Task to carry out
Nothing past the line containing "Task: Select the Information link" belongs in the output. Copy exactly every line of the data below from the first up to and including it.

[[ Input open ]]

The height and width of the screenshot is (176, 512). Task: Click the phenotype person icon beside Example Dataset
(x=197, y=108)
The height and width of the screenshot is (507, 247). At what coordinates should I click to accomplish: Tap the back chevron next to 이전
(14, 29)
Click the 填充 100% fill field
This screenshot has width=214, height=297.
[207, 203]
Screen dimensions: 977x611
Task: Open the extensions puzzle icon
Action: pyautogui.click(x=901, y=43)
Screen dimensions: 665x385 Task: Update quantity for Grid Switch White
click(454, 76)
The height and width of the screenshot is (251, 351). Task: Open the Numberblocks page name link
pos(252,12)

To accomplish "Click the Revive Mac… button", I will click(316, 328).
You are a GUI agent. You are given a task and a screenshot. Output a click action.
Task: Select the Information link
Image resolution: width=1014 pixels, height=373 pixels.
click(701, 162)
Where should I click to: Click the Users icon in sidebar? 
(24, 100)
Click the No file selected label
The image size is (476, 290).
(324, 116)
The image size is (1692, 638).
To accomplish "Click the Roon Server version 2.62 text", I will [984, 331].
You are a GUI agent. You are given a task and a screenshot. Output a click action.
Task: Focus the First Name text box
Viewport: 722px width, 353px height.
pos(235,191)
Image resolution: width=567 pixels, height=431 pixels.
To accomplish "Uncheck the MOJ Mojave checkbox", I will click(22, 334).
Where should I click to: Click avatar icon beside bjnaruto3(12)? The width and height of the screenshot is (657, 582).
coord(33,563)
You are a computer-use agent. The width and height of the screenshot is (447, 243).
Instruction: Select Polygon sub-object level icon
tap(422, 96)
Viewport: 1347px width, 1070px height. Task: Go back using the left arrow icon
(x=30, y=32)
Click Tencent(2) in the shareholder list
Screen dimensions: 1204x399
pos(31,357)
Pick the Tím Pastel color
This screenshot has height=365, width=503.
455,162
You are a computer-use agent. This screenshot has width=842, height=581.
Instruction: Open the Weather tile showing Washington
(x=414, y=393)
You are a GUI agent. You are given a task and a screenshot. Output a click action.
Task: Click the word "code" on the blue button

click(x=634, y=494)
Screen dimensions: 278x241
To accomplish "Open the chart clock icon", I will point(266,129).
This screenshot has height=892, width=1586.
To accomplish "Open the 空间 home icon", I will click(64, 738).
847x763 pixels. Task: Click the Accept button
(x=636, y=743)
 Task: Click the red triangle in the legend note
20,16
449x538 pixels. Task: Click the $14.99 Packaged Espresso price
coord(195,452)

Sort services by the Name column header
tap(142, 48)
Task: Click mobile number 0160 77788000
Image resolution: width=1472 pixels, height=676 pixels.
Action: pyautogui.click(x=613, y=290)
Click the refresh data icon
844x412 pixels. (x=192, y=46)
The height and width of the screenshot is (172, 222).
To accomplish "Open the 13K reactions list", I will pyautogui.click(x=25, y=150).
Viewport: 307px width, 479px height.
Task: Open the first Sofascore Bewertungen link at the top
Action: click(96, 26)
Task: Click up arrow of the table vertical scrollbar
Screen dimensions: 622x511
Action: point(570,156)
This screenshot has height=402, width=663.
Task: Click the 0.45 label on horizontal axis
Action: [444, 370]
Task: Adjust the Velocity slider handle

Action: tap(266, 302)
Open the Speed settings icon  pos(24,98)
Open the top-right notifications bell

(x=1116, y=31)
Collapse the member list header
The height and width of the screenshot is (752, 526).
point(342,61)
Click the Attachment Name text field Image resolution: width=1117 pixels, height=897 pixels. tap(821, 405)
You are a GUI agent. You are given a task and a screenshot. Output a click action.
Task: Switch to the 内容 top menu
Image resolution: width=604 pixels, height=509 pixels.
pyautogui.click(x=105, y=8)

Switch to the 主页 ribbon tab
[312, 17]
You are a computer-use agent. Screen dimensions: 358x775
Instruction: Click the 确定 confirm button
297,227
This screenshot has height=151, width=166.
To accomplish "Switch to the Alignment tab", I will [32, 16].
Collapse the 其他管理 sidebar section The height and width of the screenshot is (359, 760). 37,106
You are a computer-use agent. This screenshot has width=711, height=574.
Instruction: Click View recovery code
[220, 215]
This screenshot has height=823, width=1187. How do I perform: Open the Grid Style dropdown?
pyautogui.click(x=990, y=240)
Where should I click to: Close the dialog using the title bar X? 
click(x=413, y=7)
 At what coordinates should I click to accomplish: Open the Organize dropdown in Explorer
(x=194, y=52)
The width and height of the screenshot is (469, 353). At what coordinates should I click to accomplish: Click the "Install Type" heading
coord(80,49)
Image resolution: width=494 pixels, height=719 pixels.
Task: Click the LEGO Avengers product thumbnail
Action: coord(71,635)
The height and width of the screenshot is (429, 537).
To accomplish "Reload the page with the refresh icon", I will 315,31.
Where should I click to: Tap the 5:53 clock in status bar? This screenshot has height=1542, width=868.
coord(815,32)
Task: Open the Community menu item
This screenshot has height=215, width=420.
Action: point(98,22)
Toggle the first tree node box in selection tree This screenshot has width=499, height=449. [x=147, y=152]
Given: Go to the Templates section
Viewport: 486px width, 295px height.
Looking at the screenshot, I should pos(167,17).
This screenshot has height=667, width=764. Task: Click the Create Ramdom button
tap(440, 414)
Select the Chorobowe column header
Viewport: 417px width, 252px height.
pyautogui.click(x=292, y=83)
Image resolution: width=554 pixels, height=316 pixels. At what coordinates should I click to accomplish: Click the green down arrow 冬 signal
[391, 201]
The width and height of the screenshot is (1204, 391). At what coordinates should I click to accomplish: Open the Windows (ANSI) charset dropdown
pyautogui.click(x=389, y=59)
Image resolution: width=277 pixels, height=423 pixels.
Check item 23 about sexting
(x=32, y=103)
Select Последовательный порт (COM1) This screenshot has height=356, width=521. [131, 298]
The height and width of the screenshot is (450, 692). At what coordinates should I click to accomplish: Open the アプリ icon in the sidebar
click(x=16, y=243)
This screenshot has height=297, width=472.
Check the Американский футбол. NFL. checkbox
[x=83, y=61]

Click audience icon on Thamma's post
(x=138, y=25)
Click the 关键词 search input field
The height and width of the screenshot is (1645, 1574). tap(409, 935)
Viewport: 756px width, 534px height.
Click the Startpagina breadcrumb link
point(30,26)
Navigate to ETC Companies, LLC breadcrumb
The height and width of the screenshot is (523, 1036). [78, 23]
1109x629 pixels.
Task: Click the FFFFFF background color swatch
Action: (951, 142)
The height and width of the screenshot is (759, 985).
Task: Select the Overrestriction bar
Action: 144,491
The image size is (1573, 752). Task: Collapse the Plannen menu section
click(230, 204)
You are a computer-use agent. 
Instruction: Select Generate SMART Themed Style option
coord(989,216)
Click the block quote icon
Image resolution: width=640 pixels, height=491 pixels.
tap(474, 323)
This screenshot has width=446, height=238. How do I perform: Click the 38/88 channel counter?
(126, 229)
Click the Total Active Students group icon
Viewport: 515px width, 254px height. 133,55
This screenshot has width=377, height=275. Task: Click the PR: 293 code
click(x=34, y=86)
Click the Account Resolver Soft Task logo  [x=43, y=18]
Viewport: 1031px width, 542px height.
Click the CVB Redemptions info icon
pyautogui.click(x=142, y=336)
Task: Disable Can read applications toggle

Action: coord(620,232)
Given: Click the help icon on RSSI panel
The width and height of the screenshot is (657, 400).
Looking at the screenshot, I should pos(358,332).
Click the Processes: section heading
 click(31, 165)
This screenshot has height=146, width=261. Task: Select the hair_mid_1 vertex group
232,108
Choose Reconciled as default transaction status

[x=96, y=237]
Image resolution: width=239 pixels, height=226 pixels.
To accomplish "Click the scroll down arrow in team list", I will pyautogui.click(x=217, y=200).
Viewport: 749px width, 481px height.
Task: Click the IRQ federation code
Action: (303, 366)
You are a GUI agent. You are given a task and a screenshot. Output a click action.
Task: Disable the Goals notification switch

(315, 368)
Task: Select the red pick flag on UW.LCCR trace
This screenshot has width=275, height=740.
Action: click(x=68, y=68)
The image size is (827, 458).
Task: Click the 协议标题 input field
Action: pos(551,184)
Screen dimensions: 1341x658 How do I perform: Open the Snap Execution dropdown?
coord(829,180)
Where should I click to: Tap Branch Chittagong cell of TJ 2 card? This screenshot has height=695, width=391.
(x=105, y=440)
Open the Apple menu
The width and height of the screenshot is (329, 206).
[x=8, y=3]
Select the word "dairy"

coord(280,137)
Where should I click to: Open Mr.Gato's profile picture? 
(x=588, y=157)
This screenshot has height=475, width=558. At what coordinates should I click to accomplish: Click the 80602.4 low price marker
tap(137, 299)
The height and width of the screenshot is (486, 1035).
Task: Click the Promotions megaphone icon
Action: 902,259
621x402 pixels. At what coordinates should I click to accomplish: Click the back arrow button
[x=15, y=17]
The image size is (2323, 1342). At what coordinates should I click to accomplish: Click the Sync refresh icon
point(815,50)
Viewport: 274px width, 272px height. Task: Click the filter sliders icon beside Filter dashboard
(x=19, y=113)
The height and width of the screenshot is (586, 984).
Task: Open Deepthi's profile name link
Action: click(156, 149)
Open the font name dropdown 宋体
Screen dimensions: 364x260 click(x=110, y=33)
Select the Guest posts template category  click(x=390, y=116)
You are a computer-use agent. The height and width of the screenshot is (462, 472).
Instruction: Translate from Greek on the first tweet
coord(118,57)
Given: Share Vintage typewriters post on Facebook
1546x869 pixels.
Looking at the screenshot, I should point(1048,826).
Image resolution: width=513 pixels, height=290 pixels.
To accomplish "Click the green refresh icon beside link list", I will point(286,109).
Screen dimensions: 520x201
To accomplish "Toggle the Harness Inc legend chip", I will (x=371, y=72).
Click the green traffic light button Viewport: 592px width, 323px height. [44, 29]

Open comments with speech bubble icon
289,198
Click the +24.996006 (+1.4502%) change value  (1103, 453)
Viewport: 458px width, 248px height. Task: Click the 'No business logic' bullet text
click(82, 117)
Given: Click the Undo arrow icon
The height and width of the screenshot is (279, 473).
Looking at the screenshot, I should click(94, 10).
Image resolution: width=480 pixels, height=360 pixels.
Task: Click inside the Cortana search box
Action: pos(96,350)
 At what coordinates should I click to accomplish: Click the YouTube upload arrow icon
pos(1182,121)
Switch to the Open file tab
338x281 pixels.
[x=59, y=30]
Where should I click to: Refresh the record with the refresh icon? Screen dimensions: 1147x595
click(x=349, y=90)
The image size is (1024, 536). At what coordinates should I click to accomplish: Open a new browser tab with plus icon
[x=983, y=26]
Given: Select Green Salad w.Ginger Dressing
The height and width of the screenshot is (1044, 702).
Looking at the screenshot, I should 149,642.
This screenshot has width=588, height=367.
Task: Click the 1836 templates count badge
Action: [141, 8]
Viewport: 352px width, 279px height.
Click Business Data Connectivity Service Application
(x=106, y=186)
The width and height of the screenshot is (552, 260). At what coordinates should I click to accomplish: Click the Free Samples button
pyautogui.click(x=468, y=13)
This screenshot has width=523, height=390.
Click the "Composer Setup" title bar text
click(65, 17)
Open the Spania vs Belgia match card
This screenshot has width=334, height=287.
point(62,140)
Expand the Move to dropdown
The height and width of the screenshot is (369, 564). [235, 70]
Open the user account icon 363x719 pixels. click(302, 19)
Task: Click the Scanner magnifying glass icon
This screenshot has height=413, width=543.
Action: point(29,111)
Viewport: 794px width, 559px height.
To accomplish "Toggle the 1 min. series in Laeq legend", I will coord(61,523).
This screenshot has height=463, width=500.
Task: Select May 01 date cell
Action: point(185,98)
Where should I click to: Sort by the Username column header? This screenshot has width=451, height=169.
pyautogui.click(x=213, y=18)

[[ Input closed ]]

Written answer
The height and width of the screenshot is (176, 512). Task: Click the phenotype person icon beside Example Dataset
(x=197, y=108)
The height and width of the screenshot is (507, 247). At what coordinates should I click to accomplish: Tap the back chevron next to 이전
(14, 29)
Click the 填充 100% fill field
This screenshot has width=214, height=297.
[207, 203]
Screen dimensions: 977x611
Task: Open the extensions puzzle icon
Action: pyautogui.click(x=901, y=43)
Screen dimensions: 665x385 Task: Update quantity for Grid Switch White
click(454, 76)
The height and width of the screenshot is (251, 351). Task: Open the Numberblocks page name link
pos(252,12)

To accomplish "Click the Revive Mac… button", I will click(316, 328).
You are a GUI agent. You are given a task and a screenshot. Output a click action.
Task: Select the Information link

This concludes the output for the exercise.